La fecha trajo a mi mente uno de los libros más divertidos que he leído en mi vida: Las intermitencias de la muerte.
Esta historia, narrada por José Saramago, acontece en un pueblo sin nombre, donde la muerte decidió dejar de trabajar. La suspensión de su quehacer puso fin al inevitable destino de enfermos terminales, accidentados y ancianos postrados.
Sin embargo, la alegría de aquel extraño capricho no duró mucho. Pasaban los días y los enfermos terminales seguían en casas y hospitales lamentando su agonía. Los accidentados, sin mejora alguna, mantenían sus signos vitales en salas de terapia intensiva, impidiendo la atención de nuevos pacientes. Los asilos de ancianos se abarrotaron. Las compañías aseguradoras modificaron sus contratos; quien llegara a los 80 años cobraría su seguro o renovaría su póliza por otros 80 años más. El impacto en las funerarias y crematorios trajo efectos aún más complejos.

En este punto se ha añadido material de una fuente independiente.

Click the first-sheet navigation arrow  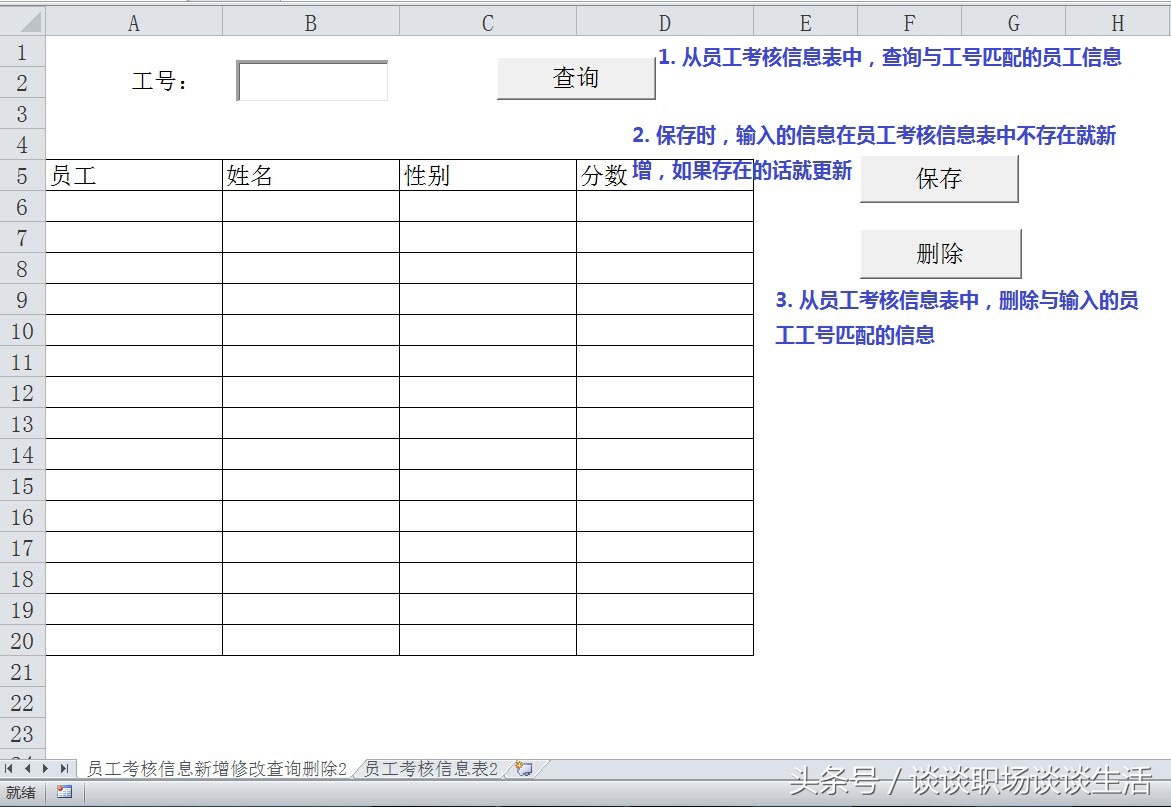pos(11,769)
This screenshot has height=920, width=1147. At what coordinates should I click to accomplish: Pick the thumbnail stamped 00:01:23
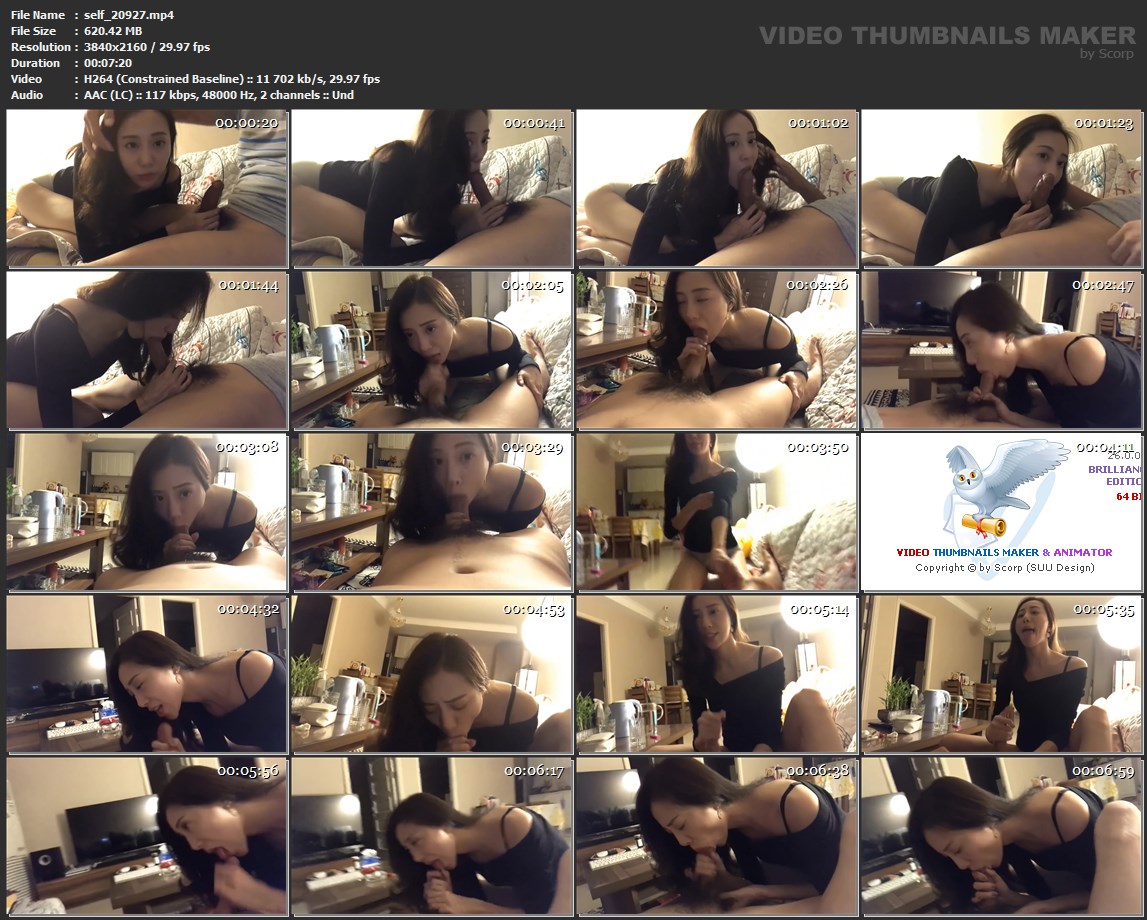pyautogui.click(x=1002, y=187)
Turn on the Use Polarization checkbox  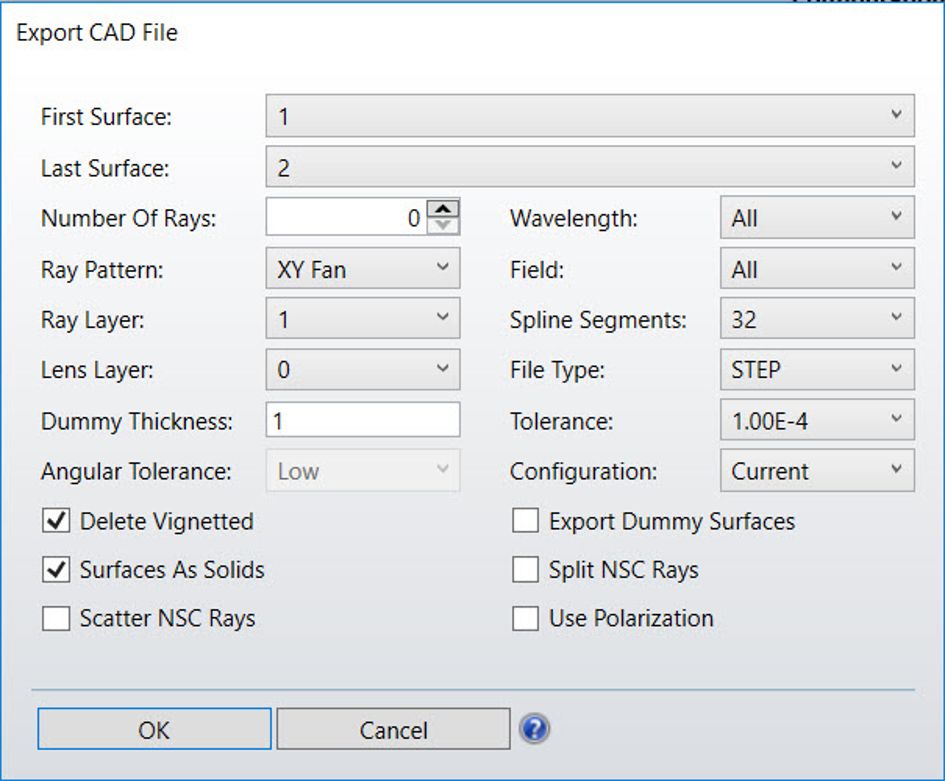click(525, 619)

Como no había muertos que velar ni cremar, el negocio funerario se centró en la velación de mascotas. La inaudita práctica enloqueció a la curia. El receso de la huesuda, paradójicamente, ponía entre signos de interrogación uno de los mayores misterios difundidos por la Iglesia católica. Sin muerte de por medio, ¿cómo explicar el fenómeno de la resurrección? ¿Qué motivación terrena tendrían las y los católicos para ganarse la vida eterna en el cielo?
Para no interrumpir la historia de su propia salvación, quienes pudieron, aprovecharon la oscuridad de la noche para cruzar la frontera y llegar a países donde la parca aún mantuviera su actividad habitual. El gobierno reaccionó instalando retenes militares en las carreteras para detener a cualquier sospechoso de tráfico de enfermos terminales o personas agónicas. Ni tarda ni perezosa, la mafia ofreció sus servicios. Cruzaba la frontera con un moribundo y regresaba con un cadáver que entregaba a los deudos a cambio de una fuerte suma de dinero. El caos se desató cuando policías, soldados, gobernantes y diplomáticos abultaron la lista de afectados.
Justo en este punto, Saramago da un giro al relato. La muerte decide retomar su tarea enviándole una lacónica carta al presidente de la república, donde explica su nuevo modus operandi: la o el elegido recibirá una notificación anunciándole el fatal momento.
No le cuento más, mejor lea el libro y, en el ínter, piense y pregúntese si en este momento tiene todo al día y en orden para recibir una cartita de estas.